» **Task material**:
· · · · · · ·

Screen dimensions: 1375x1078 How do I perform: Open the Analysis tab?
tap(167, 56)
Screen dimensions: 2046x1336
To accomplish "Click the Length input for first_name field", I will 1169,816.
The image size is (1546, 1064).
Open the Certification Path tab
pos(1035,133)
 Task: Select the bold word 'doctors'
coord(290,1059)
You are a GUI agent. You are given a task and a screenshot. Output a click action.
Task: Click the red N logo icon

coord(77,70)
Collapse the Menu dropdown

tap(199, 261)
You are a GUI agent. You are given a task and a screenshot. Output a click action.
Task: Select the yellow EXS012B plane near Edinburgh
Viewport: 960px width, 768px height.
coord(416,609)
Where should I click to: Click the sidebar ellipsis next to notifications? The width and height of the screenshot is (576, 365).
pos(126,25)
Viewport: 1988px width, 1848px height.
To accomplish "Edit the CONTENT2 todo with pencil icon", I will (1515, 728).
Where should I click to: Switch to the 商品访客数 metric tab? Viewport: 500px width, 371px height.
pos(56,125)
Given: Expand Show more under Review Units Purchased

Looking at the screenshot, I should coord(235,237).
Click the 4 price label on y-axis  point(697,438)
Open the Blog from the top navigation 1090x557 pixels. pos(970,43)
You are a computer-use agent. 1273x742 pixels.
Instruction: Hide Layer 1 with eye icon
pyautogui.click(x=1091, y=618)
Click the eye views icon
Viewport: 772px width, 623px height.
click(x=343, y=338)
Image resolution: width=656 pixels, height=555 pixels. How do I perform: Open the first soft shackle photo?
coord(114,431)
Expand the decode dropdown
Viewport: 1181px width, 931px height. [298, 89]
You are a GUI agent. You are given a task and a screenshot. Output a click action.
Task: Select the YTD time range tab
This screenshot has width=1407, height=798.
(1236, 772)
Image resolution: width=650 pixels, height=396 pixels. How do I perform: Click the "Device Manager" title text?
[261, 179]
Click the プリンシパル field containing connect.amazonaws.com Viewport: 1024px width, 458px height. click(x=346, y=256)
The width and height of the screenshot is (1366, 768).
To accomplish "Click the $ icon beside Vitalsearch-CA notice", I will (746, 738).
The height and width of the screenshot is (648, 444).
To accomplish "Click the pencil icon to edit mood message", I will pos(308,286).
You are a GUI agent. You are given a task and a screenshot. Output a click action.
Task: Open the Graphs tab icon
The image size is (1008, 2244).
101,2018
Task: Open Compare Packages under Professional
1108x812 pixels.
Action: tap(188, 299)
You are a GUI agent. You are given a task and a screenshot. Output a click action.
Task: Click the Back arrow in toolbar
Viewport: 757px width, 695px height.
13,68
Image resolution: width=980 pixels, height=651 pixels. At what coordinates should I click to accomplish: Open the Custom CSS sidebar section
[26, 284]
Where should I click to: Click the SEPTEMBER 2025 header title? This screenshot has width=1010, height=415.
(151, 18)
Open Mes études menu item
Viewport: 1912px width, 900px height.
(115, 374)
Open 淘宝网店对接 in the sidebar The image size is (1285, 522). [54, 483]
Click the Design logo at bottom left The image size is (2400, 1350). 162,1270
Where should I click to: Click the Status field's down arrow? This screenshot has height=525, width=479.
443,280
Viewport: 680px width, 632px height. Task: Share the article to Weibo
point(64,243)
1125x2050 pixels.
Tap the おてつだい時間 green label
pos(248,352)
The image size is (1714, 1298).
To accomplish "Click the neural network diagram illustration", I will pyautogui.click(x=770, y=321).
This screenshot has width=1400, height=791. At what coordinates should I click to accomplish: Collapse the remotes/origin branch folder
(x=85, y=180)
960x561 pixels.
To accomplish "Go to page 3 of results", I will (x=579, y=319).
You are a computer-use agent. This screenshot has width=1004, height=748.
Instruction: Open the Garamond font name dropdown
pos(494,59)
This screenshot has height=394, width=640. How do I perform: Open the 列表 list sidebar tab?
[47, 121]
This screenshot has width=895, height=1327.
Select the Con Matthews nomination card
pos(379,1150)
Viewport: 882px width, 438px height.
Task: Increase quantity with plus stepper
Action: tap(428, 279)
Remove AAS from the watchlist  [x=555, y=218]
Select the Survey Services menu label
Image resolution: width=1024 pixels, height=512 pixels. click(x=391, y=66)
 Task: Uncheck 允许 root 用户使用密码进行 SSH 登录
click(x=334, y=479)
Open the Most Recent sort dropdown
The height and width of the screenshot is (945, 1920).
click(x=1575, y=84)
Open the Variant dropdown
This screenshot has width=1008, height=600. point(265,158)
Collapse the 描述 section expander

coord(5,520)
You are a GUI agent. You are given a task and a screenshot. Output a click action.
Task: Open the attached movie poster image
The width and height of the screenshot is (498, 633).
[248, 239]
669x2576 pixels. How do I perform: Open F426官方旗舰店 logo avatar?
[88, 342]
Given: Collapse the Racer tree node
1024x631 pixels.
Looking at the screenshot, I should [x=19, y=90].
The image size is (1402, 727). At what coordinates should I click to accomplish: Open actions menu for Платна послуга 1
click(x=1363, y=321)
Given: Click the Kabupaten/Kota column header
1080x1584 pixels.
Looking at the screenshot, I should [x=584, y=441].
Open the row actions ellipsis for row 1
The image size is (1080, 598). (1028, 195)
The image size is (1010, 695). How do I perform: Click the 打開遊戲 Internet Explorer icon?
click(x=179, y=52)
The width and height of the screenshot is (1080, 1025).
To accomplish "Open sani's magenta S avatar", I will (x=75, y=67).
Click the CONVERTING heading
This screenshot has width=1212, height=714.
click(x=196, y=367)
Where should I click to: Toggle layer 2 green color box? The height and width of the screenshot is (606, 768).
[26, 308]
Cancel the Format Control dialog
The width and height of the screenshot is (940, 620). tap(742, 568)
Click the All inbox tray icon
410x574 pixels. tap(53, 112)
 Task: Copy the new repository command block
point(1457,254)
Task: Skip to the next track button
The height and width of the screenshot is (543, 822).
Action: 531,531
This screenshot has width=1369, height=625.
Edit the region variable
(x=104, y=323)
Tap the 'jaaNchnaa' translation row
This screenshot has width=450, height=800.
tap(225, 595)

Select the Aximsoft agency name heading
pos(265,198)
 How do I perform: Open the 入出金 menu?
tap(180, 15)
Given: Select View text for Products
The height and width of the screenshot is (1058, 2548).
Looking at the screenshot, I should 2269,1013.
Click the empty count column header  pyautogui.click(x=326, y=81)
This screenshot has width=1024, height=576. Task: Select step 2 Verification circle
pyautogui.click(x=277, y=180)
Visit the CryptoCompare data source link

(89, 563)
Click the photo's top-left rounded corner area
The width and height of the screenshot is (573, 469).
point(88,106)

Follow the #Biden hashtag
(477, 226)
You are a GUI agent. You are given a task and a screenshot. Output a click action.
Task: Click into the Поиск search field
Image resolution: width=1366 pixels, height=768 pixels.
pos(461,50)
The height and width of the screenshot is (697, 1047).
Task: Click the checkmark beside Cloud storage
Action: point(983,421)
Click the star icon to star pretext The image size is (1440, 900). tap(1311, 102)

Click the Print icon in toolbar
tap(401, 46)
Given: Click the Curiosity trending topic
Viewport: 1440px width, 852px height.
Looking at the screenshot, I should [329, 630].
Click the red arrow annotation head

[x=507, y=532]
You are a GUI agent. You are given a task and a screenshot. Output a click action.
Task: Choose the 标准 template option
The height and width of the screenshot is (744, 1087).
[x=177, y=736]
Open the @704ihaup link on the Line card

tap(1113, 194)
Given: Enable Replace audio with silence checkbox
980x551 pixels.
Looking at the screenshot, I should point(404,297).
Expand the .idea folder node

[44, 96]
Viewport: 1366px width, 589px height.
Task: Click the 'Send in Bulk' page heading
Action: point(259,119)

· · · · · · ·

» **Task directions**:
Each record is to be repeated exactly.

» **Written reply**:
Screen dimensions: 1375x1078 How do I perform: Open the Analysis tab?
tap(167, 56)
Screen dimensions: 2046x1336
To accomplish "Click the Length input for first_name field", I will 1169,816.
The image size is (1546, 1064).
Open the Certification Path tab
pos(1035,133)
 Task: Select the bold word 'doctors'
coord(290,1059)
You are a GUI agent. You are given a task and a screenshot. Output a click action.
Task: Click the red N logo icon

coord(77,70)
Collapse the Menu dropdown

tap(199, 261)
You are a GUI agent. You are given a task and a screenshot. Output a click action.
Task: Select the yellow EXS012B plane near Edinburgh
Viewport: 960px width, 768px height.
coord(416,609)
Where should I click to: Click the sidebar ellipsis next to notifications? The width and height of the screenshot is (576, 365).
pos(126,25)
Viewport: 1988px width, 1848px height.
To accomplish "Edit the CONTENT2 todo with pencil icon", I will (1515, 728).
Where should I click to: Switch to the 商品访客数 metric tab? Viewport: 500px width, 371px height.
pos(56,125)
Given: Expand Show more under Review Units Purchased

Looking at the screenshot, I should coord(235,237).
Click the 4 price label on y-axis  point(697,438)
Open the Blog from the top navigation 1090x557 pixels. pos(970,43)
You are a computer-use agent. 1273x742 pixels.
Instruction: Hide Layer 1 with eye icon
pyautogui.click(x=1091, y=618)
Click the eye views icon
Viewport: 772px width, 623px height.
click(x=343, y=338)
Image resolution: width=656 pixels, height=555 pixels. How do I perform: Open the first soft shackle photo?
coord(114,431)
Expand the decode dropdown
Viewport: 1181px width, 931px height. [298, 89]
You are a GUI agent. You are given a task and a screenshot. Output a click action.
Task: Select the YTD time range tab
This screenshot has width=1407, height=798.
(1236, 772)
Image resolution: width=650 pixels, height=396 pixels. How do I perform: Click the "Device Manager" title text?
[261, 179]
Click the プリンシパル field containing connect.amazonaws.com Viewport: 1024px width, 458px height. click(x=346, y=256)
The width and height of the screenshot is (1366, 768).
To accomplish "Click the $ icon beside Vitalsearch-CA notice", I will (746, 738).
The height and width of the screenshot is (648, 444).
To accomplish "Click the pencil icon to edit mood message", I will pos(308,286).
You are a GUI agent. You are given a task and a screenshot. Output a click action.
Task: Open the Graphs tab icon
The image size is (1008, 2244).
101,2018
Task: Open Compare Packages under Professional
1108x812 pixels.
Action: tap(188, 299)
You are a GUI agent. You are given a task and a screenshot. Output a click action.
Task: Click the Back arrow in toolbar
Viewport: 757px width, 695px height.
13,68
Image resolution: width=980 pixels, height=651 pixels. At what coordinates should I click to accomplish: Open the Custom CSS sidebar section
[26, 284]
Where should I click to: Click the SEPTEMBER 2025 header title? This screenshot has width=1010, height=415.
(151, 18)
Open Mes études menu item
Viewport: 1912px width, 900px height.
(115, 374)
Open 淘宝网店对接 in the sidebar The image size is (1285, 522). [54, 483]
Click the Design logo at bottom left The image size is (2400, 1350). 162,1270
Where should I click to: Click the Status field's down arrow? This screenshot has height=525, width=479.
443,280
Viewport: 680px width, 632px height. Task: Share the article to Weibo
point(64,243)
1125x2050 pixels.
Tap the おてつだい時間 green label
pos(248,352)
The image size is (1714, 1298).
To accomplish "Click the neural network diagram illustration", I will pyautogui.click(x=770, y=321).
This screenshot has width=1400, height=791. At what coordinates should I click to accomplish: Collapse the remotes/origin branch folder
(x=85, y=180)
960x561 pixels.
To accomplish "Go to page 3 of results", I will (x=579, y=319).
You are a computer-use agent. This screenshot has width=1004, height=748.
Instruction: Open the Garamond font name dropdown
pos(494,59)
This screenshot has height=394, width=640. How do I perform: Open the 列表 list sidebar tab?
[47, 121]
This screenshot has width=895, height=1327.
Select the Con Matthews nomination card
pos(379,1150)
Viewport: 882px width, 438px height.
Task: Increase quantity with plus stepper
Action: tap(428, 279)
Remove AAS from the watchlist  [x=555, y=218]
Select the Survey Services menu label
Image resolution: width=1024 pixels, height=512 pixels. click(x=391, y=66)
 Task: Uncheck 允许 root 用户使用密码进行 SSH 登录
click(x=334, y=479)
Open the Most Recent sort dropdown
The height and width of the screenshot is (945, 1920).
click(x=1575, y=84)
Open the Variant dropdown
This screenshot has width=1008, height=600. point(265,158)
Collapse the 描述 section expander

coord(5,520)
You are a GUI agent. You are given a task and a screenshot. Output a click action.
Task: Open the attached movie poster image
The width and height of the screenshot is (498, 633).
[248, 239]
669x2576 pixels. How do I perform: Open F426官方旗舰店 logo avatar?
[88, 342]
Given: Collapse the Racer tree node
1024x631 pixels.
Looking at the screenshot, I should [x=19, y=90].
The image size is (1402, 727). At what coordinates should I click to accomplish: Open actions menu for Платна послуга 1
click(x=1363, y=321)
Given: Click the Kabupaten/Kota column header
1080x1584 pixels.
Looking at the screenshot, I should [x=584, y=441].
Open the row actions ellipsis for row 1
The image size is (1080, 598). (1028, 195)
The image size is (1010, 695). How do I perform: Click the 打開遊戲 Internet Explorer icon?
click(x=179, y=52)
The width and height of the screenshot is (1080, 1025).
To accomplish "Open sani's magenta S avatar", I will (x=75, y=67).
Click the CONVERTING heading
This screenshot has width=1212, height=714.
click(x=196, y=367)
Where should I click to: Toggle layer 2 green color box? The height and width of the screenshot is (606, 768).
[26, 308]
Cancel the Format Control dialog
The width and height of the screenshot is (940, 620). tap(742, 568)
Click the All inbox tray icon
410x574 pixels. tap(53, 112)
 Task: Copy the new repository command block
point(1457,254)
Task: Skip to the next track button
The height and width of the screenshot is (543, 822).
Action: 531,531
This screenshot has width=1369, height=625.
Edit the region variable
(x=104, y=323)
Tap the 'jaaNchnaa' translation row
This screenshot has width=450, height=800.
tap(225, 595)

Select the Aximsoft agency name heading
pos(265,198)
 How do I perform: Open the 入出金 menu?
tap(180, 15)
Given: Select View text for Products
The height and width of the screenshot is (1058, 2548).
Looking at the screenshot, I should 2269,1013.
Click the empty count column header  pyautogui.click(x=326, y=81)
This screenshot has width=1024, height=576. Task: Select step 2 Verification circle
pyautogui.click(x=277, y=180)
Visit the CryptoCompare data source link

(89, 563)
Click the photo's top-left rounded corner area
The width and height of the screenshot is (573, 469).
point(88,106)

Follow the #Biden hashtag
(477, 226)
You are a GUI agent. You are given a task and a screenshot. Output a click action.
Task: Click into the Поиск search field
Image resolution: width=1366 pixels, height=768 pixels.
pos(461,50)
The height and width of the screenshot is (697, 1047).
Task: Click the checkmark beside Cloud storage
Action: point(983,421)
Click the star icon to star pretext The image size is (1440, 900). tap(1311, 102)

Click the Print icon in toolbar
tap(401, 46)
Given: Click the Curiosity trending topic
Viewport: 1440px width, 852px height.
Looking at the screenshot, I should [329, 630].
Click the red arrow annotation head

[x=507, y=532]
You are a GUI agent. You are given a task and a screenshot. Output a click action.
Task: Choose the 标准 template option
The height and width of the screenshot is (744, 1087).
[x=177, y=736]
Open the @704ihaup link on the Line card

tap(1113, 194)
Given: Enable Replace audio with silence checkbox
980x551 pixels.
Looking at the screenshot, I should point(404,297).
Expand the .idea folder node

[44, 96]
Viewport: 1366px width, 589px height.
Task: Click the 'Send in Bulk' page heading
Action: point(259,119)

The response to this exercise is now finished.